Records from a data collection

═══

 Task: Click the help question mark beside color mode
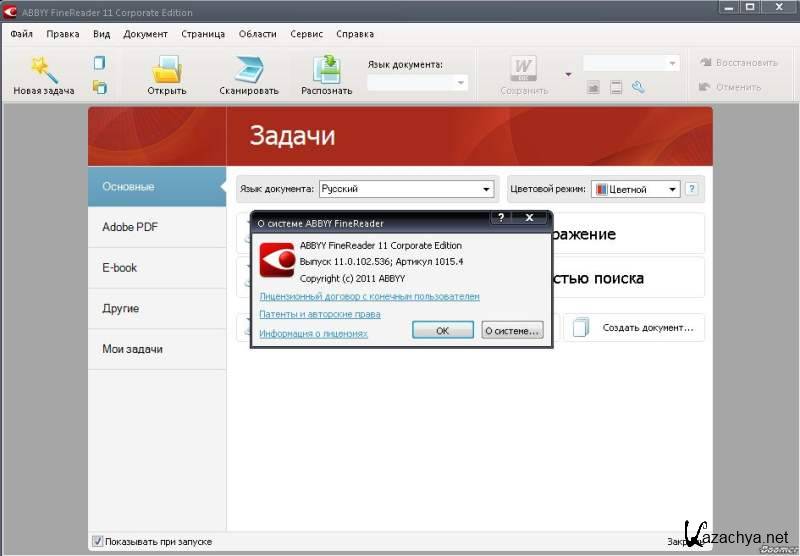tap(691, 188)
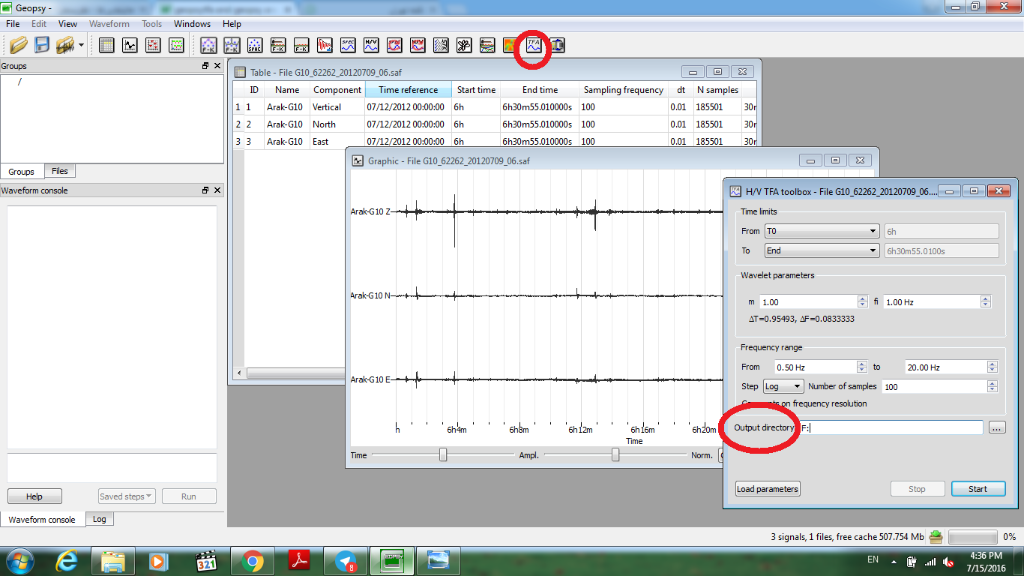Open a new Table view from toolbar
The height and width of the screenshot is (576, 1024).
pos(107,45)
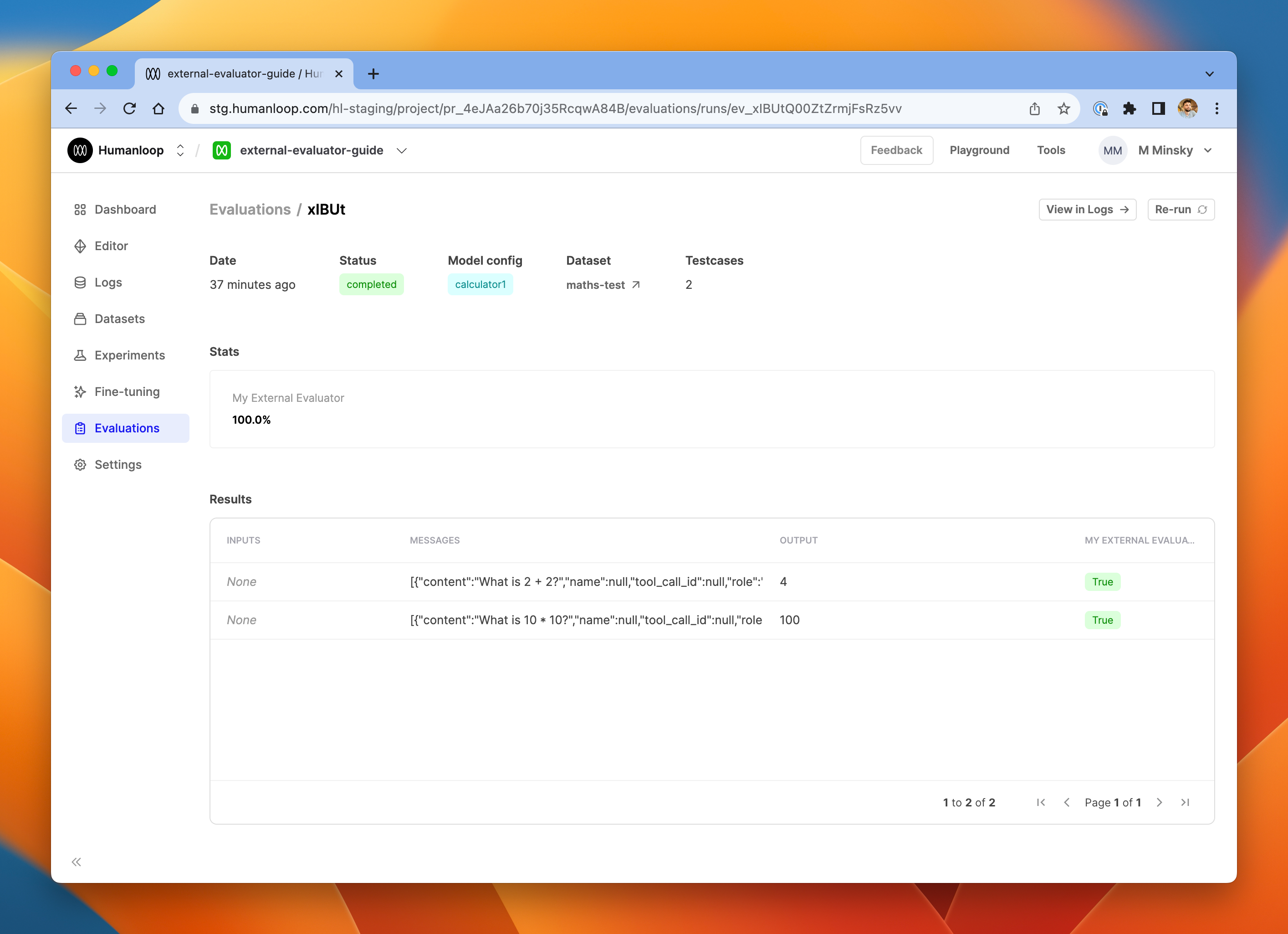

═══

▶ [Requirement]: Your reply should be the entries above, repeated exactly and free of pictures.

▶ [Response box]:
 Task: Click the help question mark beside color mode
tap(691, 188)
Open a new Table view from toolbar
The height and width of the screenshot is (576, 1024).
pos(107,45)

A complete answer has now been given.